La Rambla ya estaba tomada por un ruidoso silencio. “No había nadie
en la acera, solo cuerpos tapados en el suelo. Era un desierto con
personas muertas. Hasta que llegamos al lugar donde estaba la furgoneta y
eso era como estar en medio de una guerra, pero con los edificios en
pie”. Con los servicios de ambulancias, Guardia Urbana, Bomberos y
Mossos D’esquadra bien coordinados, Albert se dedicó a colaborar en lo
que podía. Si le pedían que hiciera una férula, lo hacía. Si le
solicitaban que colocara un suero, también. Entre medio, consolaba a las
víctimas. “Había un francés con una fractura de tibia. Me preguntaba
por su mujer y por su hijo. Pero como no hablo francés, solo podía
quedarme a su lado. Le cogía la mano y lo acariciaba”, narra Albert. La
situación era tan dramática que el héroe enfermero necesitaba
un respiro. “Me iba detrás del quiosco, lloraba unos segundos, me
desahogaba y continuaba ayudando”. Ayer, tras participar en la
concentración en la plaza de Catalunya, volvió al lugar donde intentó
reanimar al joven italiano y encendió una vela.
Massimiliano Minocri
“A las nueve de la noche recogí a una familia, que tenían unos
pequeños cortes”, cuenta Cesc, taxista, de 47 años. “Los llevé hasta
Cerdanyola. En el viaje hablamos muy poco. Los niños se quedaron
dormidos; los padres parecían estar en otro mundo. Llegamos a su casa,
nos abrazamos y me dieron las gracias”. Cesc estaba en su día libre
cuando su empresa, Elite Taxi, le informó del atentado.
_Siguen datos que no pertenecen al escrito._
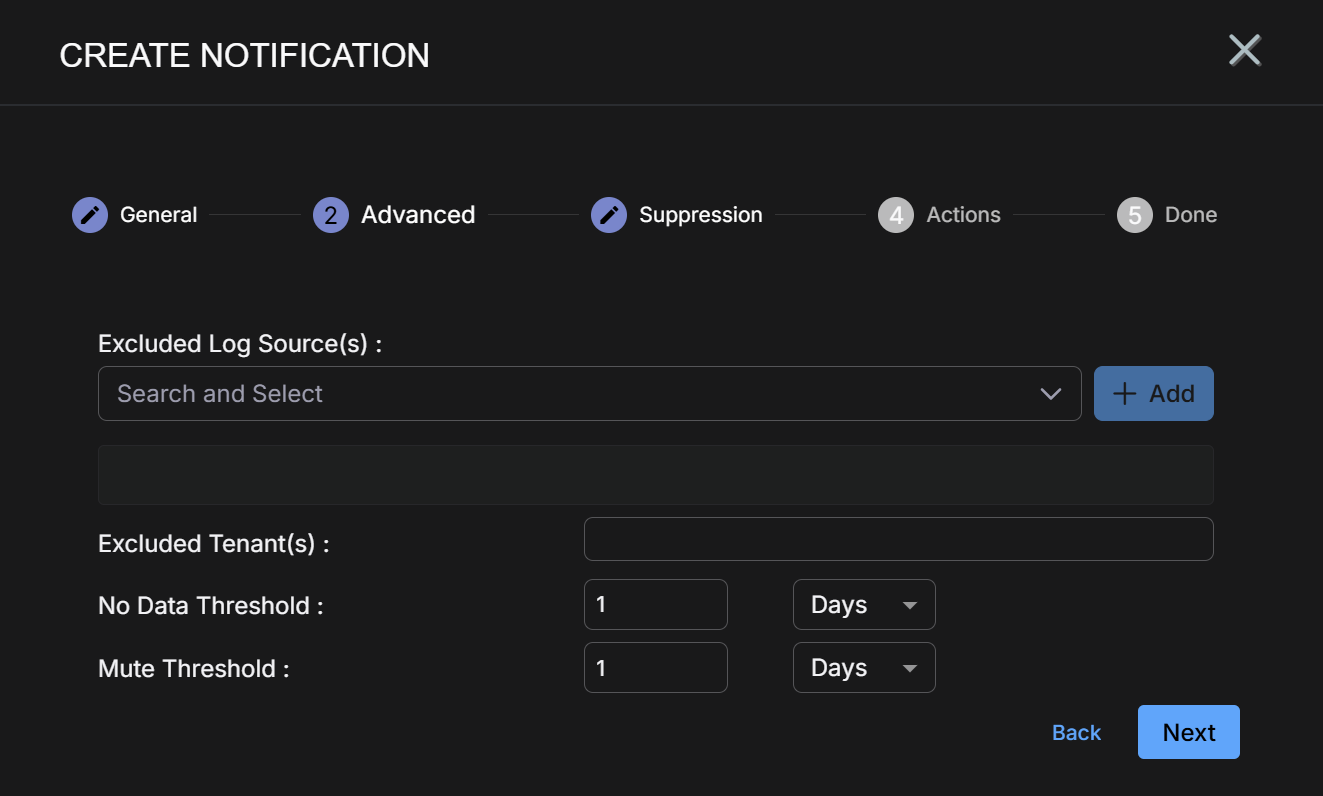
Task: Close the Create Notification dialog
Action: 1244,50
Cogió su coche y
llegó hasta Barcelona. En plaza de la Universitat coordinó la salida de
taxis. “Primero, heridos; luego gente mayor y niños; y después, lo
importante es intentar agrupar carreras con cuatro pasajeros y dejarlos
en un destino cercano para que el coche pueda volver lo más rápido
posible. Lo que buscábamos era vaciar la zona”, explica. Una vez cumplió
con éxito su tarea, comenzó una nueva secuencia junto al monumento a
Colón. Cesc, Albert y Juan son tres de las personas comunes, anónimos sin
formación en protocolos tras un atentado, que en la angustia de La
Rambla se convirtieron en los silenciosos héroes de Barcelona.